Arrestation

  L'air était frais. Une douce musique s'écoulait dans la pièce aux meubles XVIIe, aux grands rideaux tirés. Quelques bruits de rue se faisaient entendre à travers la fenêtre. Deux individus échangeaient fort dehors. Le parquet craquait de temps à autre, bien que je sois confortablement installé dans le fauteuil. Il n'y avait personne, mise à part une voisine à l'étage balayant le sol.

  Je lisais. L'ouvrage n'était pas célèbre, ni même son auteur, mais il était fascinant. Les mots mêlaient à la fois tragédie et espoir.

  L'après-midi avançait lentement, jusqu'à ce que des pas lourds retentissent au rez-de-chaussée. Plusieurs hommes se déplaçaient lentement mais sûrement, dans un silence profond. Un fracas sourd ébranla les murs. Toujours sans bruit, les hommes empruntèrent les escaliers, l'un d'entre eux s'étant éclipsé. Il me semblait que la famille vivant à l'étage inférieur était à l'intérieur. Pourtant, on n'entendit pas un mot.

  En comprenant que les pas s'approchaient, je fermai mon livre. Je savais que je n'étais pas en bonne position. Des rumeurs couraient déjà depuis quelques temps dans le quartier. Mes voisins avaient dû me dénoncer. Et maintenant, les Allemands arrivaient.

  Soudainement, on frappa à la porte. Il était trop tard. Je décidai alors de me cacher dans le placard à balai. Je n'avais plus le temps de réfléchir. Les coups à l'entrée reprirent. Puis, d'un seul coup, la porte s'ouvrit et tomba lourdement au sol. Des voix approchaient. Ils avaient compris que l'appartement n'était pas vide. Malheureusement, j'avais oublié de couper la musique.

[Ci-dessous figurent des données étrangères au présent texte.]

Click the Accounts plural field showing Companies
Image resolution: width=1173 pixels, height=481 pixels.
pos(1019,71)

  Pendant de longues minutes, les hommes se déplacèrent à travers le logis. Ma respiration était saccadée, mon rythme cardiaque s'accéléra. J'étais paralysé.

  Brusquement, la porte du placard s'ouvrit. Deux hommes en uniforme gris s'avancèrent et me prirent par le col. L'un d'eux prononça quelques mots à ses collègues pour les prévenir. Une demi-douzaine de soldats m'encadra. Ils me firent monter dans leur voiture. Je ne pouvais opposer aucune résistance, j'étais pétrifié par la peur.

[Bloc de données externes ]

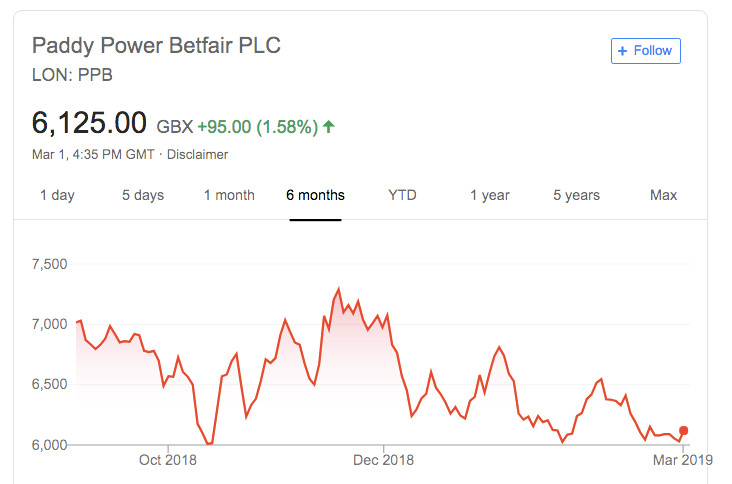Select the Max range tab

[x=663, y=195]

  Puis tout se passa très vite. La voiture se dirigea à la gare où était massée une foule énorme. Je sortis de l'habitacle, toujours aux côtés des soldats. Ils me poussèrent dans un wagon où une trentaine de personnes était enfermée. Les enfants pleuraient, les femmes tentaient en vain de les consoler ; les hommes, eux, se taisaient.

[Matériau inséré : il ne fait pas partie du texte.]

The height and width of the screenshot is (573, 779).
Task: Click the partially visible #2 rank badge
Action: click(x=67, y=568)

  À peine quelques secondes passèrent et les portes furent closes. Un long sifflement annonça le départ. Mais nul n'en connaissait la destination.

  Le trajet était long mais il nous laissait à tous un peu de temps pour nous préparer à la suite. Certains semblaient avoir compris et regardaient tristement le sol. D'autres étaient complètement déboussolés et cherchaient à tout prix à comprendre. Quant à moi, je savais. Mais je n'étais pas capable de l'admettre. Ma vie était monotone et pourtant j'y tenais. À présent, tout basculait. Et j'étais contraint de l'accepter sans m'y opposer. Accepter la fin.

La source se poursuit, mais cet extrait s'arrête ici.